I wish to thank Valerie Russo of the Hachette Book Group for sending along this book with the hopes I might enjoy it. I appreciate the opportunity to review “The Woman Who Named God: Abraham’s Dilemma and the Birth of Three Faiths” by Charlotte Gordon.
This is a different kind of book that those I am used to reviewing. Ms. Gordon is neither a theologian nor biblical expert, her doctorate is in history and literature. Yet, she has managed to write a book that is both extremely good reading, but also deeply researched and scholarly written.
Drawing on the bible itself, plus Midrash, Islamic, and Christian interpretations, archaeology, anthropology, the best of biblical analysis, and other fields, she has woven a story that is both compelling and informative on many levels.
We encounter Abram, later to be known as Abraham, God's chosen one to father a nation, and through the biblical verses and various analysis we trace his life and times in the Middle East. We see both his strengths and his weaknesses, and we learn of the amazing women who perhaps are the true heroines of the story.
We see humanity and relationship in all it's intricacy and simplicity, its purity and it's earthiness. Abraham is not perfect, yet in that we can take comfort, for we are not perfect either. And yet, God in the end placed his confidence in him. Moreover he relied on two women, Sarai and Hagar to complete his plan.
Both women turn out to be stronger, wiser, and more independent that we might have surmised. Both, arguably have their own encounters with God separate and distinct from Abraham's. In fact, Hagar is the first to name God, calling him "El-roi" translated by some to mean, "the God that I have seen."
Ms. Gordon does a masterful job of giving us the myths, and interpretations that have been written over the ages, sometimes to explain in a light favorable to existing conditions, the actions, feelings and intentions of Abraham, Sarah and Hagar. Moreover, she has fairly offered to the reader the historical criticism, both majority opinions and more controversial ones that might be used to explain the sparse "facts" that exist in the scriptural text.
For instance, we learn at the beginning that Abram is called out by God to leave his father and homeland and travel to a new home. Tradition claims that his father's home was in Mesopotamia and that Abram took Sarah and his small entourage and traveled to Canaan. She also informs that there are scholarly voices today that would dispute that and claim that Abram probably lived in Canaan and broke from an overlord and moved his small group to the periphery of Canaan to exist apart.
It doesn't matter to the story which you accept, the reader is free to take either tack. And that is what it exciting about this book. It provides both scholarly information and pastoral insights, that are independent of one another. One can find value in more than one way.
One of the most useful methods Ms. Gordon uses, is to infuse the discussion with Islamic interpretation. Surely, they viewed Hagar and Ishmael differently. Whereas Jewish and later Christian commentators tend to portray Isaac as the child of the "covenant", and Ishmael as turned away and some lesser interfering child, Muslims interpret events much differently. In fact, as you might expect, they tend to see Isaac as the "interfering" one.
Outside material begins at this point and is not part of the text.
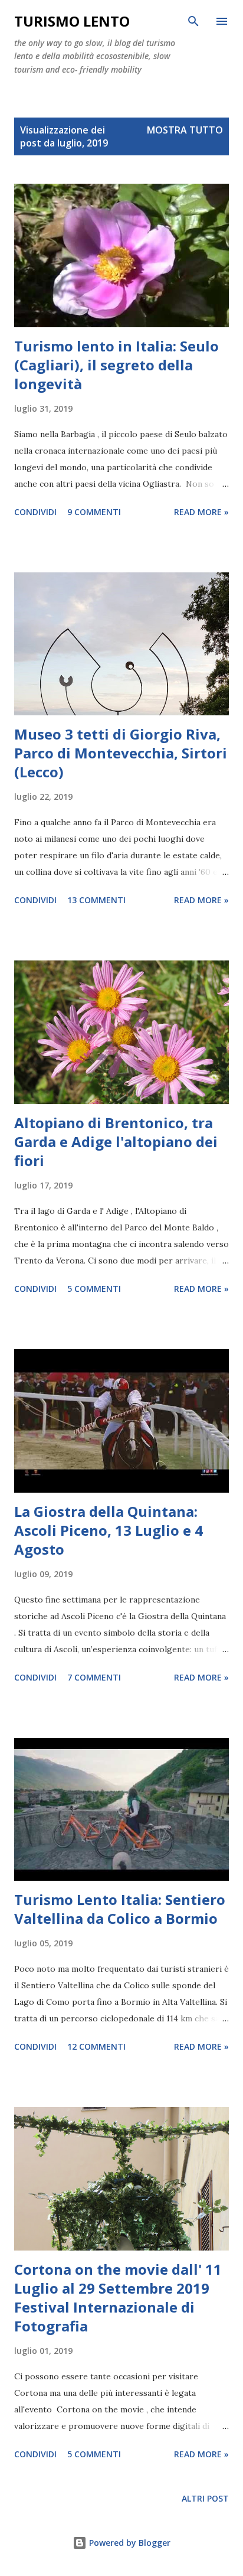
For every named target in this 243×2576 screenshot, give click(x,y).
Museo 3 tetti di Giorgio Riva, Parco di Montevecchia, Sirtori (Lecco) (120, 752)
Read fairly, it is clear that God protected both Hagar and Ishmael and made of him a great nation as well. Ironically, having just read Robert Wright's "The Evolution of God,” we get similar messages. A fair reading of the texts unencumbered by “church” overlay, suggests that there is reason for all three faiths of “the Book” to find common ground.
In other words, there is nothing in the original stories that suggests that there is not natural friendship between God’s two chosen groups, Arab and Hebrew. This is clear in the closing moments when Abraham has died and the two brothers come together in peace to bury their father.
Sarah too is shown a respect in this treatment that is perhaps long overdue in degree. She was abandoned by Abraham twice in the face of powerful kings, introduced as sister rather than wife, and thus subject to being added to the king’s harem. That she managed to emerge due to her own devices and go forth to birth Isaac at an advanced age is testimony enough to her rightful place as matriarch. Indeed, Ms. Gordon shows that there is much evidence to suggest that she was a princess in her own right and wielded great power separate and apart from Abraham. Again, the reader may accept or reject this conclusion with no adverse effect to the story.
This is indeed a thoughtful book. More than that it is lovingly written. Even more than that, it is rather superbly created out of so many disparate disciplines. Ms. Gordon demonstrates a mastery of Midrash, early church fathers, Koran commentary, biblical scholarship and their various theologies in her book.
It is a book useful to both the average person who is interested in their faith and those who teach the faith. It raises issues that are valid to us in marriage and family today. We are pushed to confront our relationship with God, how much on faith, how much we defy, argue, or accede to God as we perceive Him. Does God need to know things from us? How can we reshape our vision of God?
I promise you that you will confront these very questions and others in reading this story of a man and two women and the children they bore. Enjoy!